Sunday, June 20, 2010

RACISM, WHITE SUPREMACY AND THE US SOCIAL FORUM

As participants gather for the US Social Forum in Detroit, let us all hope that the struggle against white supremacy and racism is brought to the forefront. A study of the World Social Forum in 2005 in Brazil presents an interesting and analysis on this. Hopefully, some of the deficiencies cited in the study have been dealt with since then, but I bet that is not the case.

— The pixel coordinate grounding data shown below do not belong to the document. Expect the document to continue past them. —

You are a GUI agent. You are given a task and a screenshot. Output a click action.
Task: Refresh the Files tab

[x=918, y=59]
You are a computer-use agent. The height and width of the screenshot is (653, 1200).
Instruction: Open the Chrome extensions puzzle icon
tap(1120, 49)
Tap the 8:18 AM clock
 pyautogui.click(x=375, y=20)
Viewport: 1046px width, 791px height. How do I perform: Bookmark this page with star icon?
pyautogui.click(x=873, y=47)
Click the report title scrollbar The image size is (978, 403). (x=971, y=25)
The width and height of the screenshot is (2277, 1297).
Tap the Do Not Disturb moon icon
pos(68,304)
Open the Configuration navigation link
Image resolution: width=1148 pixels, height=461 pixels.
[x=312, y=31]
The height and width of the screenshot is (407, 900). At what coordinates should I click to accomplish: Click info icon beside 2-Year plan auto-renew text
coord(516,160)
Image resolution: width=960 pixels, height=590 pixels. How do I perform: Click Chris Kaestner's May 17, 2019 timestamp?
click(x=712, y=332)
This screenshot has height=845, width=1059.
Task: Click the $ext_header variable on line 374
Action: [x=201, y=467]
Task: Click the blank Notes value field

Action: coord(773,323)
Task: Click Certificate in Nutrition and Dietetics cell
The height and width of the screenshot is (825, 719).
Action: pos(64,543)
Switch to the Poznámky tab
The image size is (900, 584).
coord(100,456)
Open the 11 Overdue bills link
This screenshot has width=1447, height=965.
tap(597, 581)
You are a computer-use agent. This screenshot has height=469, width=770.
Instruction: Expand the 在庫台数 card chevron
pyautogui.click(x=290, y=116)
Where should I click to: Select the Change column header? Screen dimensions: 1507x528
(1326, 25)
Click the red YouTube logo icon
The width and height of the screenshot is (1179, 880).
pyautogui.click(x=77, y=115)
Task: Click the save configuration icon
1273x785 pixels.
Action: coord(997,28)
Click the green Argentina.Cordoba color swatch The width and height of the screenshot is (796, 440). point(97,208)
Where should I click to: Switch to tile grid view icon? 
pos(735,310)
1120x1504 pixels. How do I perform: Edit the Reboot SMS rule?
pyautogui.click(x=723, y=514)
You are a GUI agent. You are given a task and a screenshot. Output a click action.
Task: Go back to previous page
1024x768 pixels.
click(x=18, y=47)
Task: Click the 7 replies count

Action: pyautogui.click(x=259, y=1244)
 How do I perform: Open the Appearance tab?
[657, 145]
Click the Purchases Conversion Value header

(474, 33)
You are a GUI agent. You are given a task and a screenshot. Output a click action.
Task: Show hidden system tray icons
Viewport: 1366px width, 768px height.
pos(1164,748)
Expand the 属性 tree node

Below is a sample of the report.  To view the entire report from UCR Institute for Research on World-Systems University of California-Riversidego to  http://www.irows.ucr.edu/papers/irows36/irows36.htm





The Contours of Color
at the World Social Forum:
Reflections on Racialized Politics, Representation,
and the Global Justice Movement




Racism and the Global Justice Movement
             The racial composition and dynamics of the World Social Forum needs to be understood within the context of the global justice movement. Many scholars and activists have critiqued the overrepresentation of whites, within the global justice movement. Martinez (2000), for example, reported that only five percent of the participants in the 1999 World Trade Organization protests in SeattleWashington were people of color. She attributed this underrepresentation to concerns about police brutality; difficulties in actually getting to Seattle because of prohibitive travel costs, child care needs, or an inability to miss work; a lack of knowledge about the WTO made worse by the fact that blacks and Latinos are less likely to have Internet access than their white counterparts; and the fact that no people of color were spokespeople in the media coverage leading up to the protests, which set up the expectation that the protests would be overwhelmingly white. Martinez concludes her article with examples of how WTO policies do in fact have greater consequences for people of color than whites.
             Inspired by this essay, some U.S. activists formed Anti-Racism for Global Justice in 2000, an organization dedicated to educating global justice activists about the ways in which racism affects their organizing, and how to overcome this (Anti-Racism for Global Justice 2000). Chris Crass, one of the founders of this organization, suggests that part of the key to overcoming racism in the global justice movement is to address white privilege within it.  Crass also calls for white organizers to recognize and follow the lead of people of color within the global justice movement (Crass 2002).
Responding to Martinez and others’ assertions about the overrepresentation of whites within the global justice movement, Starr (2004) offers an analysis of the mismatch that often occurs between anti-racist and anti-imperialist organizing within North America. Among her main conclusions are the following:
·        The anti-globalization emphasis on correct anti-imperialist analysis as the key to anti-racist campaigns is totally inadequate from the anti-racist perspective, which sees anti-racism as a specific kind of process of local organizing.
·        The movements have, at times, severe differences in what they understand to be “empowering” for strangers (and how differential empowerment is racialized). These differences are rooted in whether proto-activists are conceptualized as isolated individuals or people embedded in oppressed communities.
·     The anti-globalization movement assumes (perhaps incorrectly) that diversity of tactics successfully provides space for ideological and tactical expressions of anti-racism (and any other liberatory politics) while the most important aspect of anti-racist organizing is safe, dignified, non-white-dominated organizing culture (Starr 2004: 149).
Similarly, in Webs of Power, another U.S.-based activist, Starhawk (2002) acknowledges that there is a lack of diversity within the global justice movement and offers several approaches towards building a diverse movement. Among these approaches are: framing the issues in a way that it inspires most people to act; doing introspective work with regards to one’s own racism, sexism, homophobia, etc.; and making the political culture welcoming to all (Starhawk 2002). For Starhawk (2002), the most important thing to remember is that there are “interlocking systems of oppression” and everyone is affected and experiences oppression differently. These differences should not be a source of conflict, but rather an opportunity to find commonality in their oppression and to build solidarity. 
             Of course, people of color have long organized for global justice both within the United States and abroad, although their struggles have often been overlooked by white U.S. activists (Smith 2007: 97-112). In fact, the global justice movement, which became visible in North America in 1999, emerged from earlier protests against the World Bank’s and International Monetary Fund’s lending policies in the Global South in the 1970s and 1980s, protests involving many people of color. The revolt of the Zapatistas in ChiapasMexico in 1994 was another pivotal event for the global justice movement, bringing international visibility to both opposition to neoliberal global capitalism and the assertion of indigenous rights (Smith et al. 2007; Rubin 2004). Nevertheless, problems of white privilege and exclusivity within the global justice movement are not isolated to North America, as our study of the 2005 WSF meeting in Brazil reveals.